EXERCISE DESCRIPTION:
Using the listing below, work out how many lines carry the word "give", and state nothing but that number.

RECORDS SHOWN:
--------------------

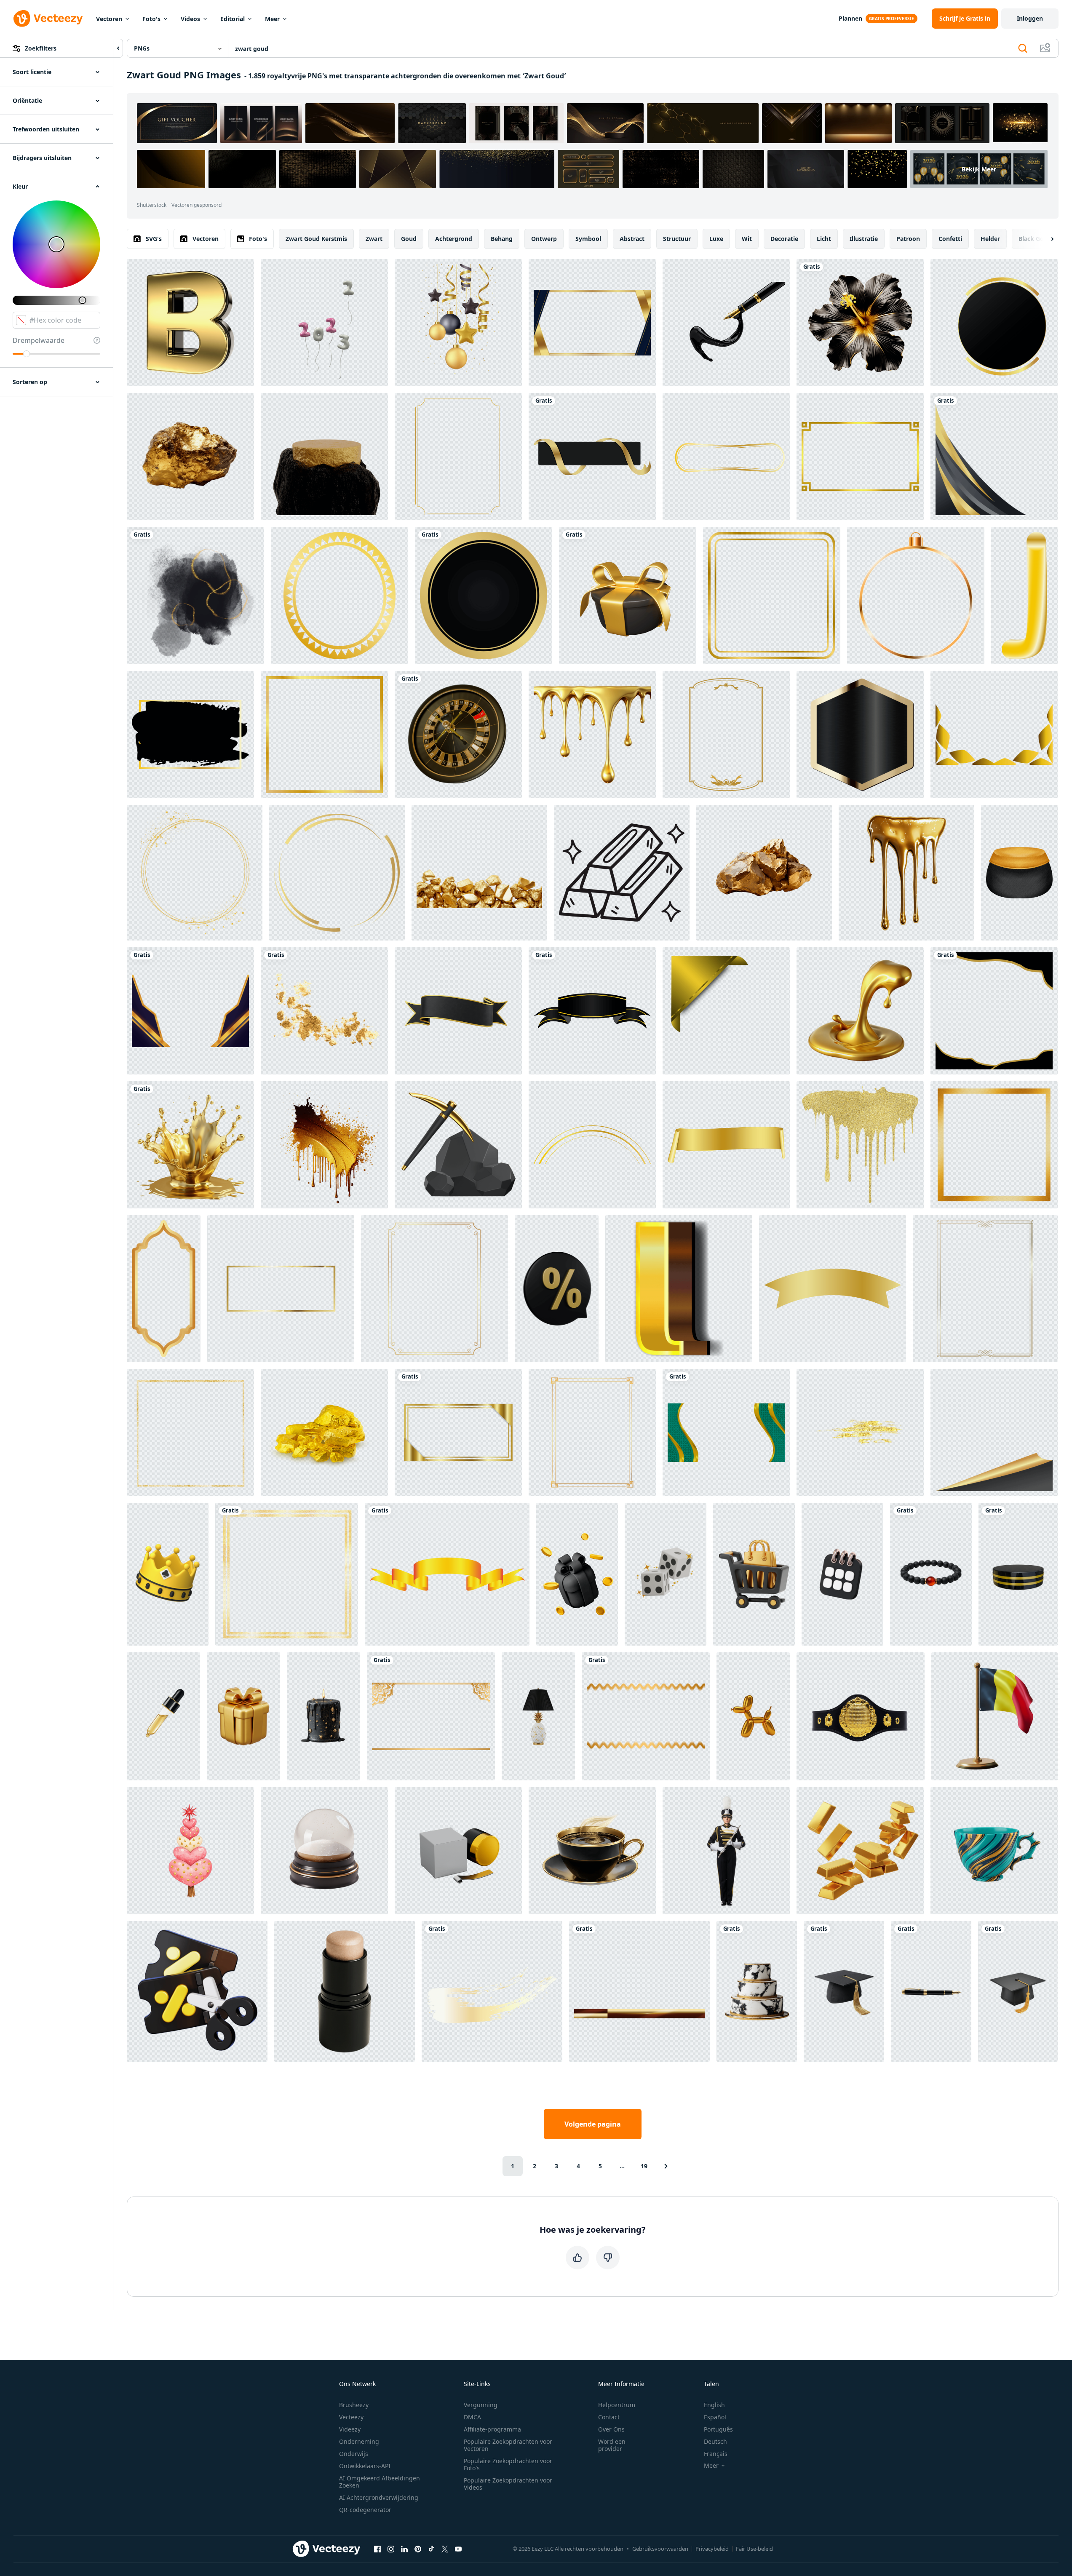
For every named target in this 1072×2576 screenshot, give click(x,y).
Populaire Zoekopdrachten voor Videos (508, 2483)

--------------------

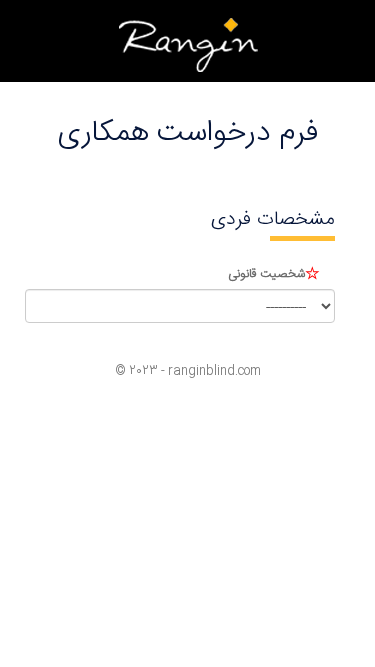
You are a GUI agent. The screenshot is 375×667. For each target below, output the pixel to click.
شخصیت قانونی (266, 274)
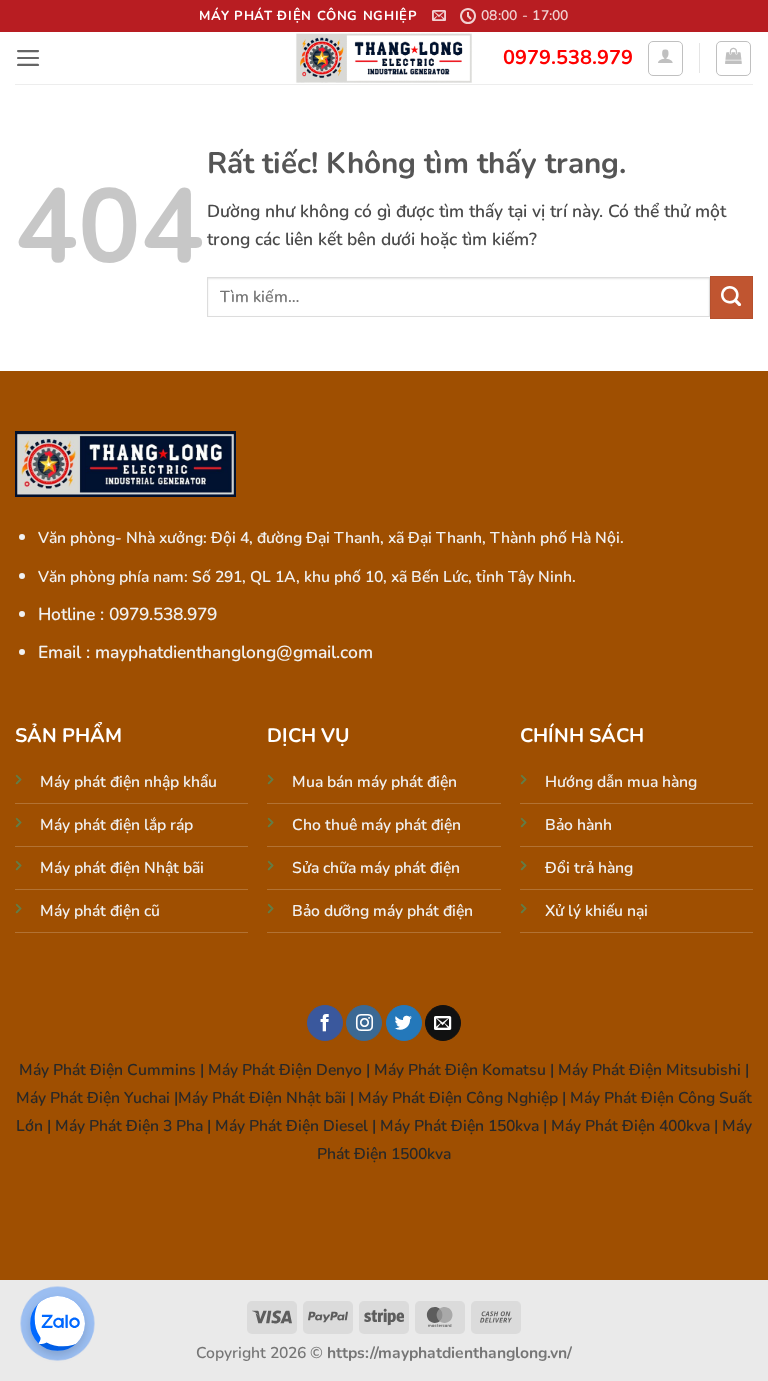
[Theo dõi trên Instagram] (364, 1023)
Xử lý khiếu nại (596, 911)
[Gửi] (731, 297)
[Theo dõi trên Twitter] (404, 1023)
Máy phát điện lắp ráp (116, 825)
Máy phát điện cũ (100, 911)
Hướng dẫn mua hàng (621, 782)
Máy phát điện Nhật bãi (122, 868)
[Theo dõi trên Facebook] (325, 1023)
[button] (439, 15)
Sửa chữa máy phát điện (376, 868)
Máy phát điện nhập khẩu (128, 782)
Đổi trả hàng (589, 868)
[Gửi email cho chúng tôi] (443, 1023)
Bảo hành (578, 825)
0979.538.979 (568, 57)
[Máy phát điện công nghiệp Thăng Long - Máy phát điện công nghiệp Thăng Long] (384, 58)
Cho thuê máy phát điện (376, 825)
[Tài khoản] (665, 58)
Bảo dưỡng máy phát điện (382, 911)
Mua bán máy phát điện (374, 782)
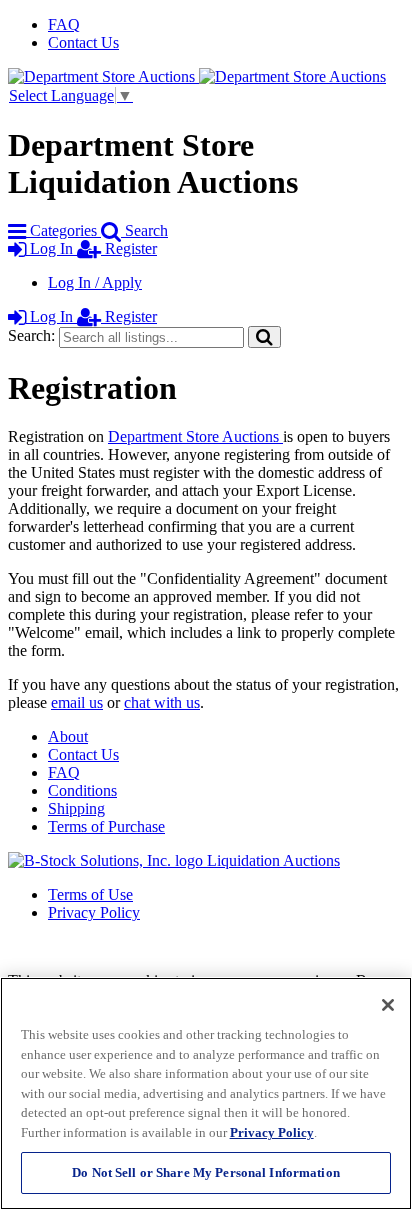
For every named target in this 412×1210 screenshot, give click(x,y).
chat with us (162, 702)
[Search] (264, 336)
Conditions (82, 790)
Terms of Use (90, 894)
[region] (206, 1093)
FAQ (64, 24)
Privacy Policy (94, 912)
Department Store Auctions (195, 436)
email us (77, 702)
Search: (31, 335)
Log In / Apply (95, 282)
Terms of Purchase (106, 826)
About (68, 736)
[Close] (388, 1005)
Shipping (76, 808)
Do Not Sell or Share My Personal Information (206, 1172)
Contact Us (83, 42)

--------------------

WRITTEN ANSWER:
2